• [Provided records]:
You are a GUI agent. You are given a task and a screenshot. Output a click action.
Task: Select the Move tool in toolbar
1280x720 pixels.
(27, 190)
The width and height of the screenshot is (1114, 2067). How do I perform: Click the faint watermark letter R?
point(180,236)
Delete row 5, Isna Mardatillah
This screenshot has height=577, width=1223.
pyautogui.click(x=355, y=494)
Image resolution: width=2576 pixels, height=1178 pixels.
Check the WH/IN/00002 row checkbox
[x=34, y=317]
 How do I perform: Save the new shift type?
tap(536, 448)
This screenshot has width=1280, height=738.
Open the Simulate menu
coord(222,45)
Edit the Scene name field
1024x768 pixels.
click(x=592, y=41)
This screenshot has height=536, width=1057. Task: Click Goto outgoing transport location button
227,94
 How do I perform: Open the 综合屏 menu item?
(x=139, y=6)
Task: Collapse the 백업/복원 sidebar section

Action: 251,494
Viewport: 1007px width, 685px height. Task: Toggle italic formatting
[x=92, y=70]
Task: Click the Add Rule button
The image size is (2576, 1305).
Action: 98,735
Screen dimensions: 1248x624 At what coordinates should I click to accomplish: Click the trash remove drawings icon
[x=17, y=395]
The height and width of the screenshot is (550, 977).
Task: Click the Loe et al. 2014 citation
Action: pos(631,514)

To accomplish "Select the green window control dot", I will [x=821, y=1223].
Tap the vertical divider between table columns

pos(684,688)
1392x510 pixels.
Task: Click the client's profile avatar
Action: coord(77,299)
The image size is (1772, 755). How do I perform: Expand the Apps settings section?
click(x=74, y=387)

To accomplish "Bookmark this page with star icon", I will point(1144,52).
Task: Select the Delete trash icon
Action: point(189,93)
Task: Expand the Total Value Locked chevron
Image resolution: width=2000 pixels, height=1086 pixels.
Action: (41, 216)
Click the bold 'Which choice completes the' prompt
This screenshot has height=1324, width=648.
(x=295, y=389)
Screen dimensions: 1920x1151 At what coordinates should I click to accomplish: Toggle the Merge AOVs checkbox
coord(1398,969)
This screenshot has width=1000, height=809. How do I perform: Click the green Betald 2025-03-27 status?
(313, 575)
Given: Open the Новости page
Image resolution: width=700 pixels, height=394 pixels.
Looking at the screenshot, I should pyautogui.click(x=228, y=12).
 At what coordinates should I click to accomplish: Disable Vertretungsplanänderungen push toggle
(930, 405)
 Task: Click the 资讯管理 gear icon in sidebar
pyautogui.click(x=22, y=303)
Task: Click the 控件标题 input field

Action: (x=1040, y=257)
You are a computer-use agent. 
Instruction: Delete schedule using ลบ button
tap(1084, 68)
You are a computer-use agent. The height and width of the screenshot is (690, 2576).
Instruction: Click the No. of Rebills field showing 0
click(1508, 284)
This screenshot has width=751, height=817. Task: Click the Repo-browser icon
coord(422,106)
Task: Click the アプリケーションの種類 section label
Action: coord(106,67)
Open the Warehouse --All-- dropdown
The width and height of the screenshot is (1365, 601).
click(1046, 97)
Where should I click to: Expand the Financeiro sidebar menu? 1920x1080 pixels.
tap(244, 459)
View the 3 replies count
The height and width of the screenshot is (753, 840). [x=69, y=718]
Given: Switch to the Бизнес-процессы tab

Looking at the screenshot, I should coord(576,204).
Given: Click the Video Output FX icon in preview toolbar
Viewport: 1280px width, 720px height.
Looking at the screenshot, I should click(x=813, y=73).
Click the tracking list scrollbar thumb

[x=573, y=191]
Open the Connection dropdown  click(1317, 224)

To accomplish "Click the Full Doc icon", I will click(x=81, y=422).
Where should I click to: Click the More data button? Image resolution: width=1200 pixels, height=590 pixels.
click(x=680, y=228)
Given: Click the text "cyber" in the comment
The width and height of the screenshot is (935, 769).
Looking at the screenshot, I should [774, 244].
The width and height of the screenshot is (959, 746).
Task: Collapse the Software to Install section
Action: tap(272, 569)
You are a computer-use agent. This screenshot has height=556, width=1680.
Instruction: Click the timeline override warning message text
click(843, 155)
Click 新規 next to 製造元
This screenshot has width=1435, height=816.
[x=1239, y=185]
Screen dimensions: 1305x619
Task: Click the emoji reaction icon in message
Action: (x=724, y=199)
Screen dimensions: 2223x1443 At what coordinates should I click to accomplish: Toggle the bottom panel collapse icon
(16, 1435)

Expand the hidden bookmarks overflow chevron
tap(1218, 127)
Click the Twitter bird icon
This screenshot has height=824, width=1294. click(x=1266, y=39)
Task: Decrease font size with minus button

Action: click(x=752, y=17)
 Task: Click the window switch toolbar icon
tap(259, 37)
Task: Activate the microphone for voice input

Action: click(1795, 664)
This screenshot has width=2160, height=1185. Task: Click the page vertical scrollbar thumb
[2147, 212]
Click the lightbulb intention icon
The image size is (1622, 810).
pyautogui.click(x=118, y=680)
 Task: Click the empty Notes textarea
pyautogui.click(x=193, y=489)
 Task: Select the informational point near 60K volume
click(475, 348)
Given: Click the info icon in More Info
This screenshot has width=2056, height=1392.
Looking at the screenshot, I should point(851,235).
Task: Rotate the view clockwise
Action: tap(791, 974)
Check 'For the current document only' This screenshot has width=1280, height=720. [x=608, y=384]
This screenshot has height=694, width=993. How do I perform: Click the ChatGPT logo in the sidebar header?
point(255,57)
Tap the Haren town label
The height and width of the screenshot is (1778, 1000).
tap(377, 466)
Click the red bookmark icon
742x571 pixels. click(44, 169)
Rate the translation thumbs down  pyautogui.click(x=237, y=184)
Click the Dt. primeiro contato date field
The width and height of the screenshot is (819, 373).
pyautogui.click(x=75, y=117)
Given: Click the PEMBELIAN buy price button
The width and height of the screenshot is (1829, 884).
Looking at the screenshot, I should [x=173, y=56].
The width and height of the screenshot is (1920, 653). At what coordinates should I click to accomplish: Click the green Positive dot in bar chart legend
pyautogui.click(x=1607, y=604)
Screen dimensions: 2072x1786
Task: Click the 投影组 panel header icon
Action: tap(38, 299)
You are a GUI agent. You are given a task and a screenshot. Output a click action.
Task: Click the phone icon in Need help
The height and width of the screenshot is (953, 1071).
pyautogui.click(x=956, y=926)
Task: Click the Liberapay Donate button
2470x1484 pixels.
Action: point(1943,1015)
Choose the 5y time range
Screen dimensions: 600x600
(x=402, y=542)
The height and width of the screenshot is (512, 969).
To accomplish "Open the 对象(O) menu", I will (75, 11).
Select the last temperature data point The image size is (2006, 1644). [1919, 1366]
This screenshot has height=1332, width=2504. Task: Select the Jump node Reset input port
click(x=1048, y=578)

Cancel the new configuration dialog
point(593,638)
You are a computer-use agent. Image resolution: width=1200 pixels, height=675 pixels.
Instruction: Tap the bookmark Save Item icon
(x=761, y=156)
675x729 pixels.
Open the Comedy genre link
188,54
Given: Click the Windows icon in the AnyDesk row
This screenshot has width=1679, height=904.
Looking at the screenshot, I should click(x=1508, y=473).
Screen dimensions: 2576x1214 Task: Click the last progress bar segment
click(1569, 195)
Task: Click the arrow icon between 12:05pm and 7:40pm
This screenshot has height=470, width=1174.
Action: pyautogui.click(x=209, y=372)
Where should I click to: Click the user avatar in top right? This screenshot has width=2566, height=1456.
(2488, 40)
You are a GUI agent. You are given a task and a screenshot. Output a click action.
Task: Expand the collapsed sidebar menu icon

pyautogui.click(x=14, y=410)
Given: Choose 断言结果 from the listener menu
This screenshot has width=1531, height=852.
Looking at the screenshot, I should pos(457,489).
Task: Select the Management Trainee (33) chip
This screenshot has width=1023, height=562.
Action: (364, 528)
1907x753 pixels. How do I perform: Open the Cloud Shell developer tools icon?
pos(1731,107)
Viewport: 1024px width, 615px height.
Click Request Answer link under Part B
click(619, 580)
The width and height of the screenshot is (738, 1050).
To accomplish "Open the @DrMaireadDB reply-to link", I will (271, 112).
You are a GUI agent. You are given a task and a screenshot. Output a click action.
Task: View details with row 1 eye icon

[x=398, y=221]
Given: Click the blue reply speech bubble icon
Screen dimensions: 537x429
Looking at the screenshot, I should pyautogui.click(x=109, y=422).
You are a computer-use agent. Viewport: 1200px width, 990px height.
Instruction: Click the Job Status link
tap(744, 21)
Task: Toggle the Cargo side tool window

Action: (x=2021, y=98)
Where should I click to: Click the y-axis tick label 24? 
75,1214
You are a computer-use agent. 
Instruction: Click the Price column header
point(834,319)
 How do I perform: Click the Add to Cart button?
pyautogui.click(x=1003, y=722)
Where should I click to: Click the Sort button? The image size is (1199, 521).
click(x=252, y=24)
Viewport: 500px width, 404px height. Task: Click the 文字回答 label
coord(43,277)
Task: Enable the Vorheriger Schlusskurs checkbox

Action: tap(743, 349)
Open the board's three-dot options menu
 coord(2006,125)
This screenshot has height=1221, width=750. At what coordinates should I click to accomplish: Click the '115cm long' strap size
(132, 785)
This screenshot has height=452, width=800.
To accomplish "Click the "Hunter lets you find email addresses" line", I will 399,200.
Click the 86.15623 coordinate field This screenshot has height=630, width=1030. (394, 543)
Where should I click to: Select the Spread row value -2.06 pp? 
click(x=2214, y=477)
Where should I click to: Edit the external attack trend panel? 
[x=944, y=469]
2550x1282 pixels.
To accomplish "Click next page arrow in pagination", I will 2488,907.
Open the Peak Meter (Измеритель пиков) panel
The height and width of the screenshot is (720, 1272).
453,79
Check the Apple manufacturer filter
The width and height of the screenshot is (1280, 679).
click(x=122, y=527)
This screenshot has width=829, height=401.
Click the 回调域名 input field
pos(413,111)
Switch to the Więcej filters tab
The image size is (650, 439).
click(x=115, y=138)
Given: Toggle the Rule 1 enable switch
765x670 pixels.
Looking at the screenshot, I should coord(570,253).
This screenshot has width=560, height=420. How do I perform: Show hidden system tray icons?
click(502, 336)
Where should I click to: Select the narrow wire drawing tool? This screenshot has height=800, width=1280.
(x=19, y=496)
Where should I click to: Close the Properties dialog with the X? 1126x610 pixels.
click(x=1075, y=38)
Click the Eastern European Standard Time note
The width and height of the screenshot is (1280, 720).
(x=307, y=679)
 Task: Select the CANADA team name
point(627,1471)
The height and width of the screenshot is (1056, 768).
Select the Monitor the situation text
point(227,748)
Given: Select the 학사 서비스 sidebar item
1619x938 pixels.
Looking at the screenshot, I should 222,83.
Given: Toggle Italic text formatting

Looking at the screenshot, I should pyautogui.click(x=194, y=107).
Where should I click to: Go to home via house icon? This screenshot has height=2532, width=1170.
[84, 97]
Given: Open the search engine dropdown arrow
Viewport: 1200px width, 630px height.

• [Problem]:
Could you repeat the stretch of material from the start through the line containing "tap(536, 448)", switching "Move tool" to "Brush tool" and keeping everything else unchanged?

• [Full output]:
You are a GUI agent. You are given a task and a screenshot. Output a click action.
Task: Select the Brush tool in toolbar
1280x720 pixels.
(27, 190)
The width and height of the screenshot is (1114, 2067). How do I perform: Click the faint watermark letter R?
point(180,236)
Delete row 5, Isna Mardatillah
This screenshot has height=577, width=1223.
pyautogui.click(x=355, y=494)
Image resolution: width=2576 pixels, height=1178 pixels.
Check the WH/IN/00002 row checkbox
[x=34, y=317]
 How do I perform: Save the new shift type?
tap(536, 448)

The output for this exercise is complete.